Vancouver Energy's oil-by-rail capacity would be tops in U.S., analysis shows

By Eric Florip, Columbian Transportation & Environment Reporter
Published: November 24, 2014, 12:00am
5 Photos
A train-loading facility operated by Savage Companies in Trenton, N.D., handles about 175,000 barrels of crude oil per day.
A train-loading facility operated by Savage Companies in Trenton, N.D., handles about 175,000 barrels of crude oil per day. Vancouver Energy, a proposed oil terminal by Savage and Tesoro Corp., would handle an average of 360,000 barrels per day by rail, which would make it the largest such facility in the United States. Photo Gallery

By any measure, the size of the proposed oil terminal at the Port of Vancouver is eye-catching.

The oil-by-rail facility would handle an average of 360,000 barrels of crude per day, or up to four oil trains daily. The terminal would dwarf anything currently operating in Washington.

In fact, at full capacity, the proposal known as Vancouver Energy would handle more oil by rail than any single facility in the United States, according to an analysis of crude-by-rail terminals by The Columbian.

“On paper, it’s the biggest facility of that type,” said Sandy Fielden, director of energy analytics for Texas-based consultant RBN Energy. “As far as I’m aware, there’s not an existing terminal that handles that type of capacity.”

There are dozens of facilities across the country that handle oil transported on rail cars. But it’s difficult to find a comprehensive list of those operations in one place. A domestic oil boom has dramatically altered the U.S. energy landscape in recent years as regulatory agencies scramble to keep up.

Vancouver Energy, a joint venture by Tesoro Corp. and Savage Companies, is among a spate of recent proposals hoping to capitalize on the emerging trend. Some are entirely new terminals; some are expansions of existing facilities.

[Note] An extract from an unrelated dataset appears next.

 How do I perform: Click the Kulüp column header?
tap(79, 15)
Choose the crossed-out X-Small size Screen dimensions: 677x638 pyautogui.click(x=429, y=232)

Other sites may have more storage capacity than the Vancouver terminal. Others may process more total oil — a refinery, for example, could handle oil that arrives by pipeline and other means in addition to rail cars.

But Vancouver Energy, proposed as a transloading terminal that would transfer crude from trains to marine vessels on the Columbia River, appears to surpass all others in terms of oil arriving or leaving strictly by rail.

“It is definitely about the biggest terminal that’s been proposed,” Fielden said. “Whether or how quickly they’ll get up to that rate to me is questionable.”

The companies have said they don’t expect to move 360,000 barrels per day from day one. The Vancouver terminal will likely receive one to two trains daily at first, then build out to full capacity, according to Tesoro and Savage. An economic analysis commissioned by the companies earlier this year assumed the terminal would be fully operational two years after beginning construction.

The Vancouver terminal will be a commercial-scale facility capable of serving several customers, Tesoro spokeswoman Jennifer Minx said in an email. That’s in contrast to other facilities designed to serve fewer users, or just one, she said.

Opponents of the terminal have pointed to the risk of oil spills, derailments and other dangers posed by funneling such a huge amount of crude oil through Clark County and Vancouver. But Minx said that building one large facility, rather than several smaller terminals, allows for the concentration of emergency response equipment in the “unlikely” event of an incident. The project is also going through a rigorous review by the state Energy Facility Site Evaluation Council, she added.

“We’re confident we can operate the terminal safely and in an environmentally responsible manner regardless of its size,” Minx said.

‘Phenomenal’ change

Many of the country’s other oil-by-rail facilities are clustered in Texas and North Dakota, the two biggest producers of crude oil. Others are bunched near the Gulf Coast and the eastern U.S., where many refineries operate.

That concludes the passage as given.